ST405-D-O102:H6 is an emerging urosepsis pathogen globally distributed, associated with ESBLs such as CTX-M-15 as found in this study, and increasingly associated with the presence of NDM variants, suggesting that this clonal lineage has the potential to play an important role in the transmission of the blaNDM genes.9,10,28 However, our finding of NDM-5 in ST405 clonal lineage is not common and reported only from few countries, including Italy, China, Spain, Myanmar, and, more recently, India and Japan.29–34
The blaNDM-5 determinant has been extensively reported in association with conjugative plasmids, in particular in ST405 clone, and it has been always associated with an IncF type plasmid rather than the globally disseminated IncX3-type, also described in other Enterobacteriaceae.35–37 Our WGS data analysis also indicated the blaNDM-5 gene in association with an IncF plasmid of pMLST type [F1:A1:B49], showing high identity with pAMA1167-NDM-5 plasmid spreading in Denmark (CP024805). Both plasmids contained the same conserved region (blaNDM-5-bleMBL-trpF-tat), the ISCR1 element, and class I integron with aadA2/dfrA12 resistance genes, also previously described in plasmids from different countries, including Italy, 38 China, 11 and others (Fig. 1), although none of them was from African countries. This conserved region (blaNDM-5-bleMBL-trpF-tat), which was previously labeled not to be lost during the NDM-5 transmission and the ISCR1 element seems to play an important role in assisting blaNDM-5 spread to other plasmids via rolling circle transposition. 11
Notwithstanding that carbapenems are not routinely used in antimicrobial therapies in Mozambique, the NDM-5 conserved sequence or the whole IncF NDM-5 plasmid or the ST405NDM5 ExPEC clone detected here, may have been imported to Mozambique from countries, where E. coli ST405 clone and NDM-5 plasmids are endemic such as China.11,28,30,35
The association of IncF plasmid carrying blaNDM-5 with the globally distributed ST405 clone is worrisome since this plasmid might serve as a reservoir for further dissemination of blaNDM–5 into other E. coli or other Enterobacteriaceae species, as already seen for IncX3 plasmid.11,35,37 An additional concern is the spread of blaNDM-5 in the community since previous reports described the isolation of ExPEC strains carrying NDM-5 on IncX3 and IncFII plasmids from animals, food samples, and environment.4,39–41
Conclusion
The finding in Mozambique of a pandemic MDR ST405-D-O102:H6 ExPEC fimH29 clonotype, carrying NDM-5 carbapenemase constitutes a great concern, posing a challenge for clinicians and a public health threat.
The threat of infections due to carbapenemase-producing ExPEC and the potential spread of blaCTXM-15 and carbapenemase NDM-5 gene via IncF plasmid prompts for a stricter antimicrobial surveillance and for an urgent introduction of carbapenemase detection tests in the diagnostic laboratories of the country.
Footnotes
Acknowledgments
The authors thank James R. Johnson and Brian Johnston from the University of Minnesota (USA) for providing positive controls of ExPEC and all the staff from Medicine department and Microbiology Laboratory of Maputo Central Hospital and Microbiology Laboratory of Medicine Faculty of Eduardo Mondlane University for their commitment and cooperation.

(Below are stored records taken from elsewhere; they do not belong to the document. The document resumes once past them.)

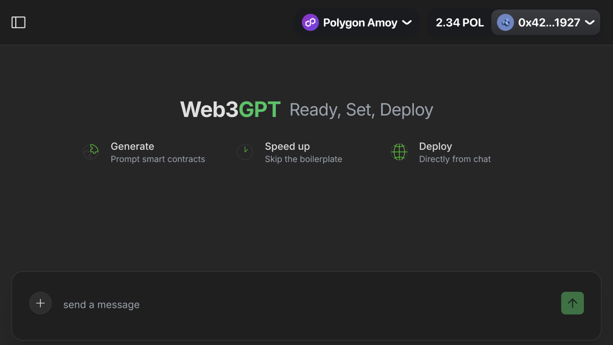
Task: Click the Generate puzzle-piece icon
Action: point(91,152)
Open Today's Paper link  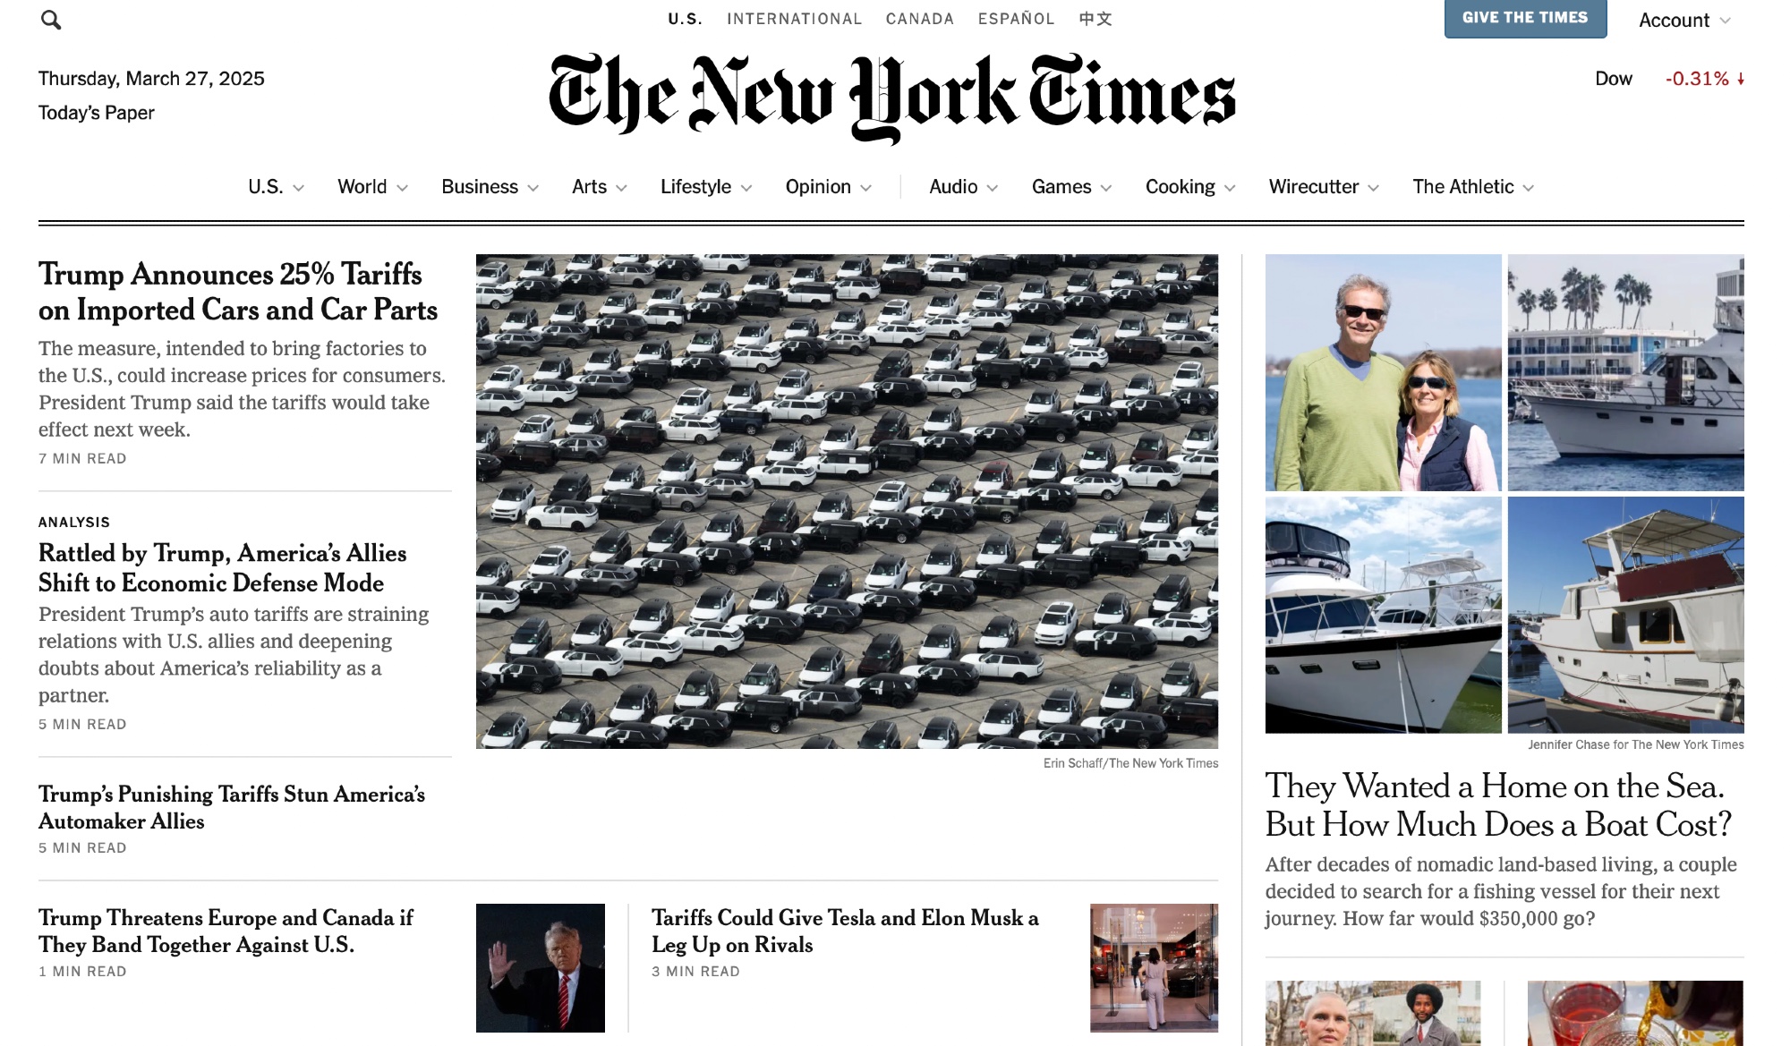coord(96,113)
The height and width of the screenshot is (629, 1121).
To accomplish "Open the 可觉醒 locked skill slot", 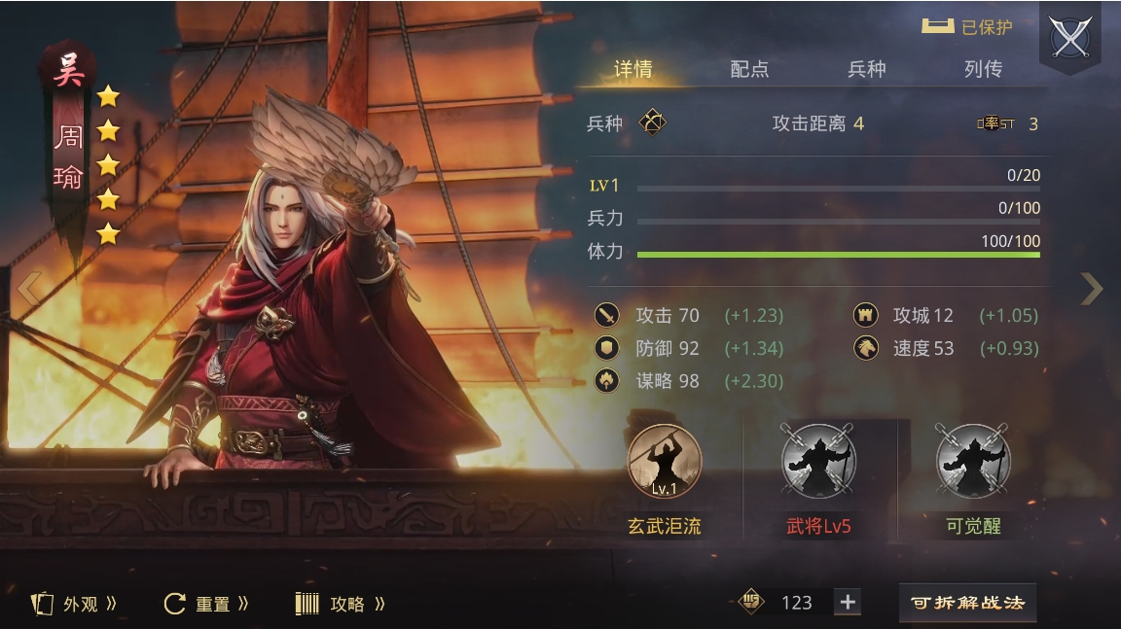I will (x=973, y=461).
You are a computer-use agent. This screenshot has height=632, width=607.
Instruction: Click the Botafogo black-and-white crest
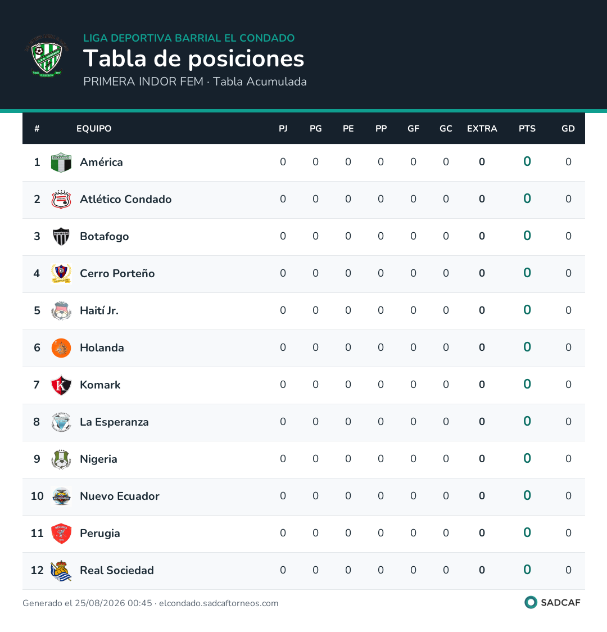click(x=61, y=237)
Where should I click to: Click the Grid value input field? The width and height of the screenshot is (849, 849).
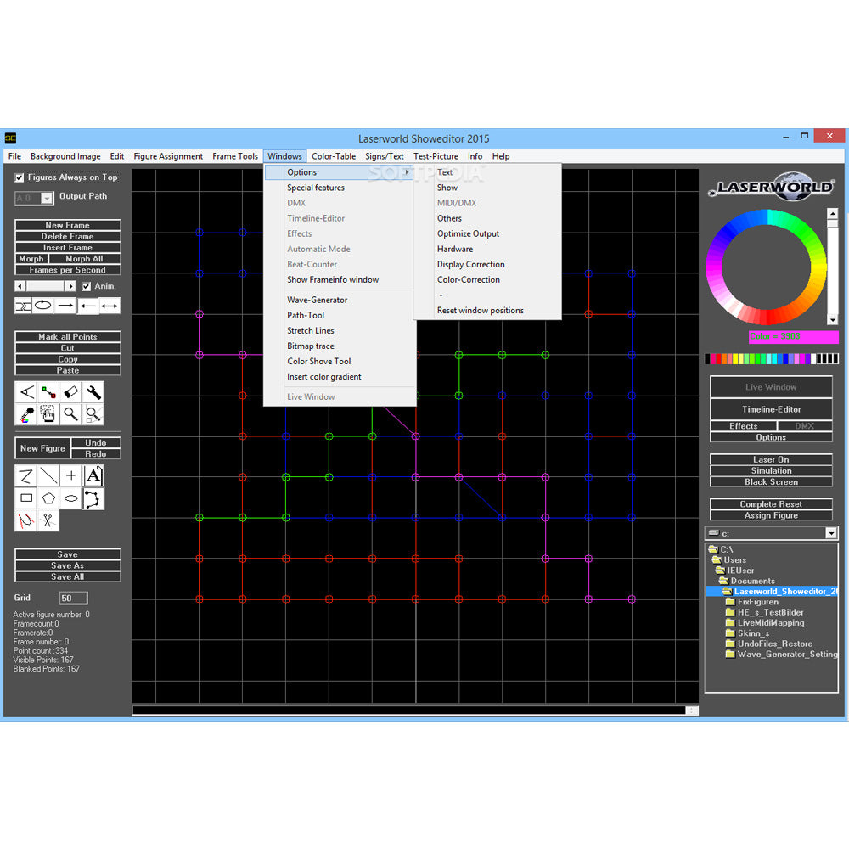pyautogui.click(x=73, y=598)
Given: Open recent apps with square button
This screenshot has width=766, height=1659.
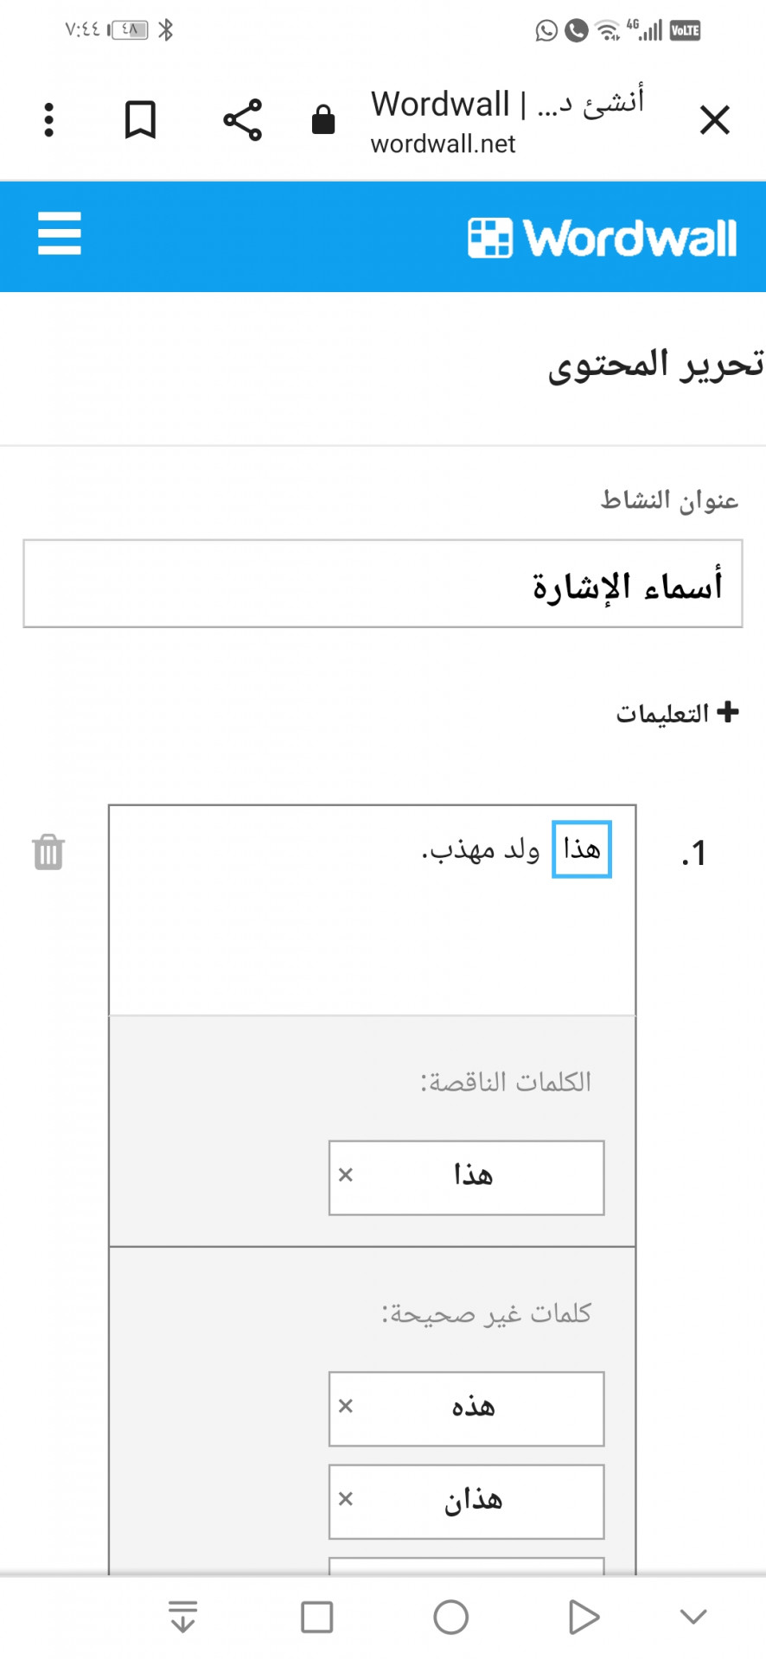Looking at the screenshot, I should pyautogui.click(x=316, y=1617).
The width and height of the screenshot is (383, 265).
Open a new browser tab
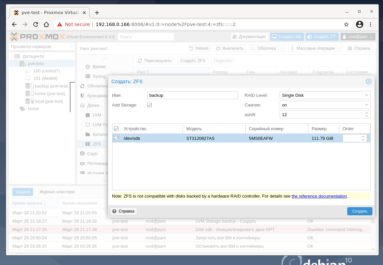tap(97, 13)
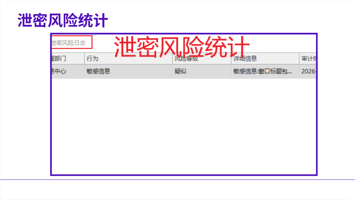Click the 2026 audit time cell
Screen dimensions: 355x200
(x=308, y=71)
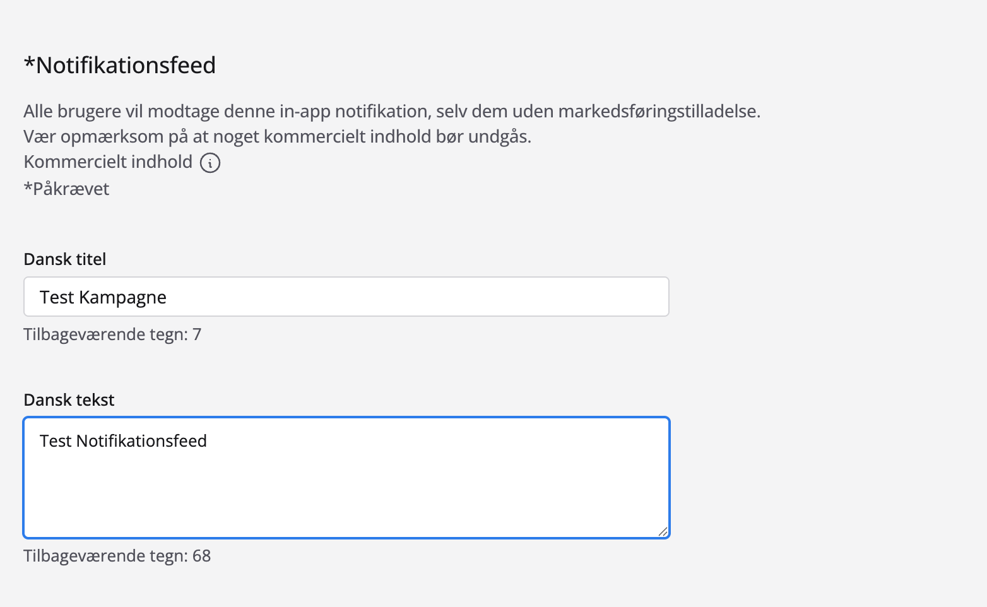987x607 pixels.
Task: Click the textarea resize handle corner
Action: 663,532
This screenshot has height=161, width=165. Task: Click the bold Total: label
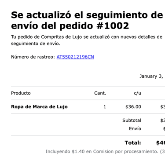click(133, 143)
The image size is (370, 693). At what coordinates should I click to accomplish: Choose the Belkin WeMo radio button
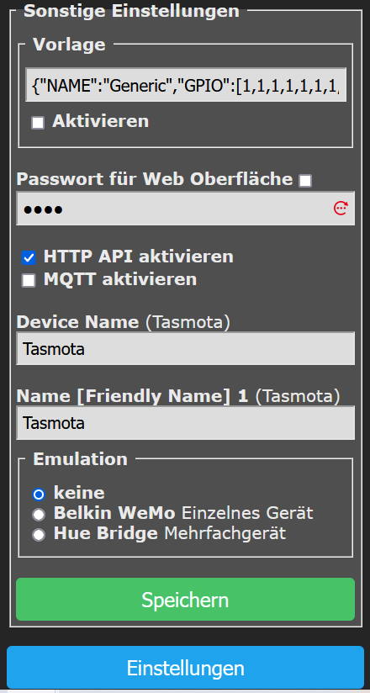tap(39, 515)
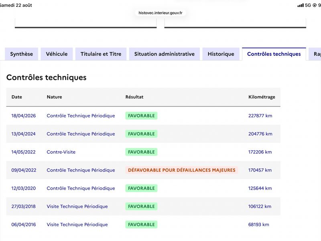Open the partially visible Rapport tab

(315, 54)
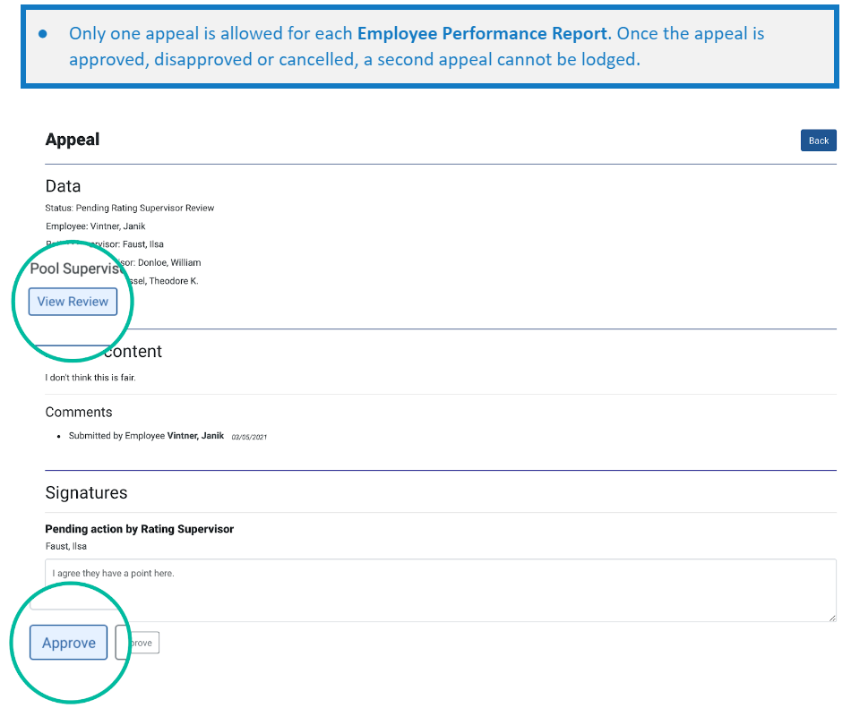Click the comment box resize handle
Viewport: 851px width, 708px height.
[x=832, y=618]
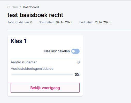Click the Einddatum label text
Image resolution: width=131 pixels, height=103 pixels.
tap(87, 22)
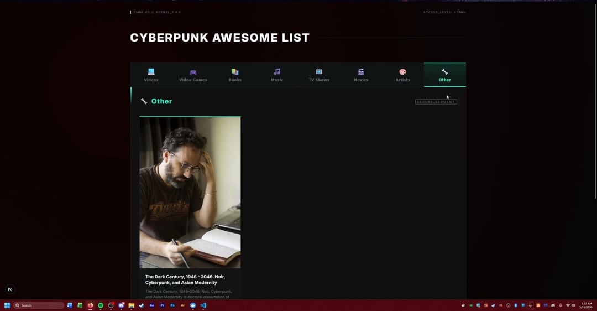Click the Artists palette icon
Image resolution: width=597 pixels, height=311 pixels.
coord(403,72)
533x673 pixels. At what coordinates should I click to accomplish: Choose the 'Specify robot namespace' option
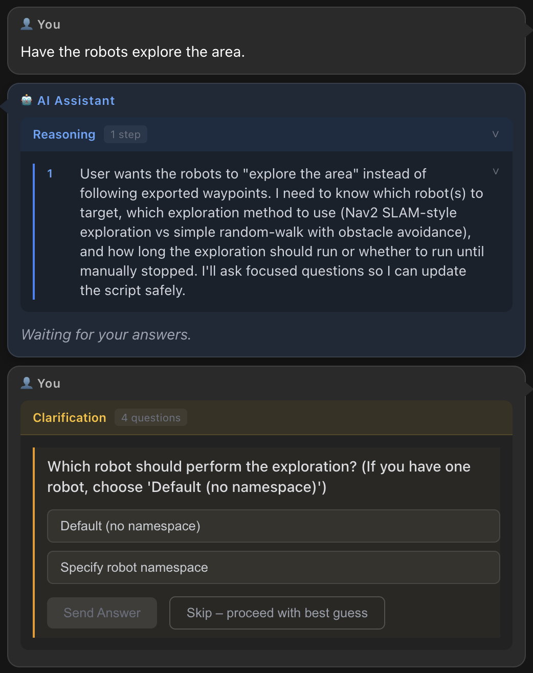tap(273, 567)
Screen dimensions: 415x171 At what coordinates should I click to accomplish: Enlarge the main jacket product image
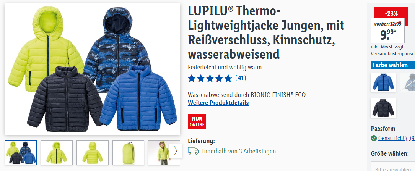tap(92, 69)
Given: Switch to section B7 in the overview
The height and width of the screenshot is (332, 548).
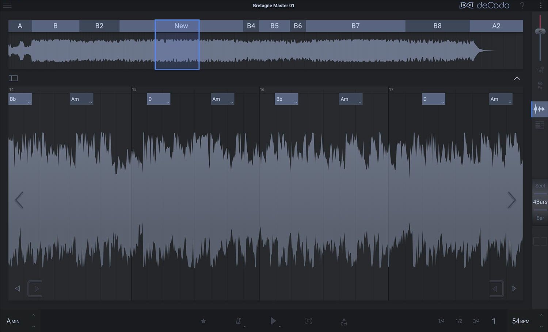Looking at the screenshot, I should (x=355, y=26).
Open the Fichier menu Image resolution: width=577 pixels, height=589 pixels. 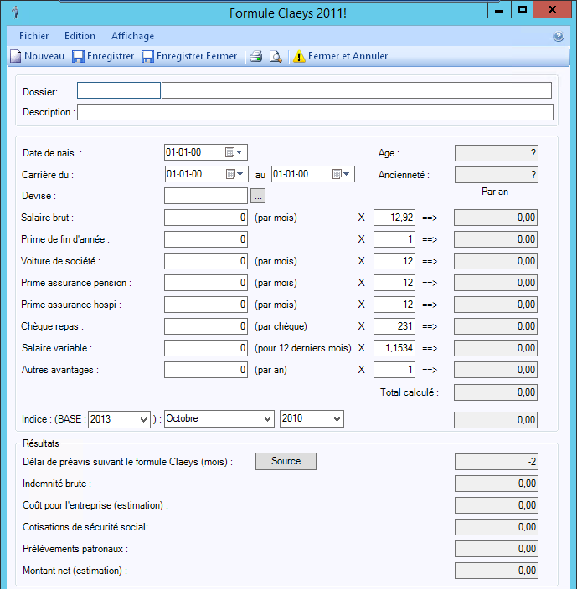click(33, 36)
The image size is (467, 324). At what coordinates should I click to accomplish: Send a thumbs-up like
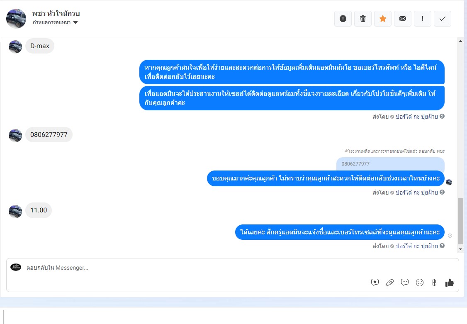coord(450,283)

BP is supported by Sardinian Region [POR-FSE 2014-2020-Asse Prioritario 3 “Istruzione e Formazione”-Obiettivo Tematico: 10, Priorità d'investimento: 10ii, Obiettivo Specifico: 10.5, Azione dell'Accordo di Partenariato 10.5.12-C.U.P. J86C18000270002].
Disclosure Statement
No competing financial interests exist.
Funding Information
This work was supported by Mozambican Government through the Ministry of Science and Technology, Higher Education and Vocational Technical (HEST) and partially supported by the project “Training in Biodiversity and Biotechnology, AID 238 11096”, of the Italian Agency for International Cooperation - AICS.